Missouri’s health care challenges
Amber Ozga knows one thing for sure about her 10-year-old son, Chase Henderson: He needs his meds.
He needs them every day. Otherwise, his school days can go south in a haze of misbehavior, academic struggles and lousy relations with other students.
“Chase doesn’t do well off his meds,” Ozga of Kansas City said.
But she can’t get all the medications that her son needs for a simple reason: He’s been booted off Medicaid, the health coverage program for the poor, even though Ozga’s financial situation hasn’t changed.
Ozga got a letter this month pointing out that Chase is one of her sons who “do not qualify.” That was a switch from December when he did qualify. But a month later, Chase was out. Like a lot of poor folks, Ozga had moved and hadn’t immediately received a letter from the Missouri Social Services Department asking for responses to eligibility questions.
Once she did get the letter, it was too late to get his coverage restored quickly. Now Ozga is on the hook for $268 for a month’s supply of an anti-depressants that will help Chase get through his days. She doesn’t have that kind of money.
Turns out that Chase is one of tens of thousands of children the state dropped from the program in recent months because of newly reinstituted eligibility reviews.
“The annual review process is lengthy and difficult for families to navigate, causing many eligible children to lose coverage,” says a fact sheet from Legal Services of Eastern Missouri, which helps families with the program.
Statistics show that nationally, Medicaid enrollment dropped 2.6 percent last year, but by 7.2 percent in Missouri. That’s 70,000 people, including more than 50,000 kids.
“This is the biggest drop in Missouri we’ve seen since 2005,” said Timothy McBride, chairman of Missouri’s MOHealthNET Oversight Committee, which advises the state Medicaid program.

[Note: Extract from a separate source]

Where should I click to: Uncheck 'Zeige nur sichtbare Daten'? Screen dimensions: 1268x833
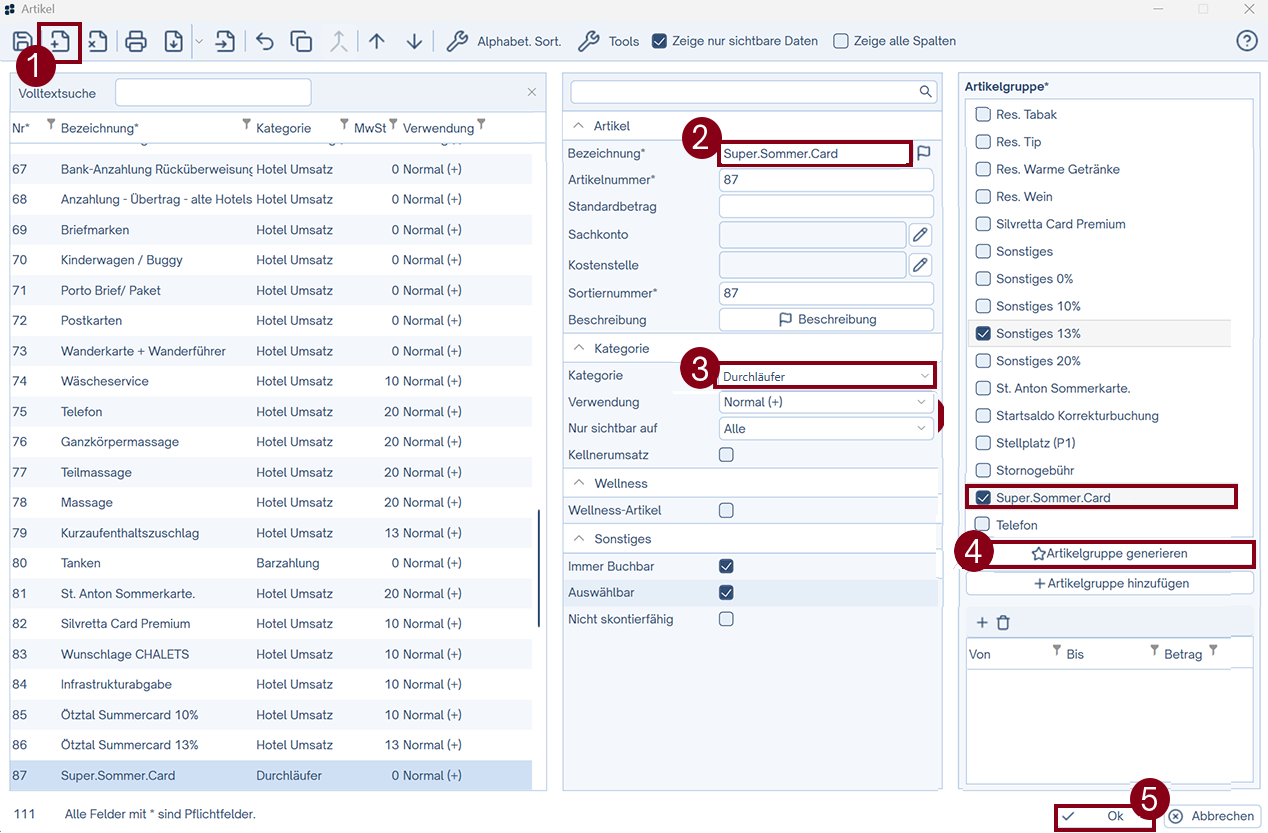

Missouri officials cite several factors explaining the drop, including an improved economy. But Joel Ferber of Legal Services of Eastern Missouri is concerned that Missouri Medicaid “is programmed to cut folks off if they don’t respond to one of these letters.” Then, when they seek help through a call center, they wind up on hold for hours or sometimes cut off altogether.
Ozga has been there and has even taken time off work to call the center, a time-consuming task that sometimes includes a two-hour wait. At times, Ferber said, two-thirds of calls get deflected, meaning that callers have to start all over again.
“You can’t get the in-person assistance you need,” Ferber said. “That’s a glitch in the system.”
State Sen. Scott Sifton, an Affton Democrat, is seeking answers to his questions about the dramatic enrollment decline. “The reasons given by the state for taking health care away from 57,000 children do not add up,” he wrote to the state Medicaid director.
It makes sense to periodically check on Medicaid eligibility. But Missouri should hire more workers to reach out to those in jeopardy of losing coverage. Relying on the U.S. Postal Service to contact a highly transient population doesn’t appear to be an effective strategy. And the state’s Medicaid call center should be overhauled.
“The process,” McBride said, “is breaking down because we don’t understand the situations of low-income people.”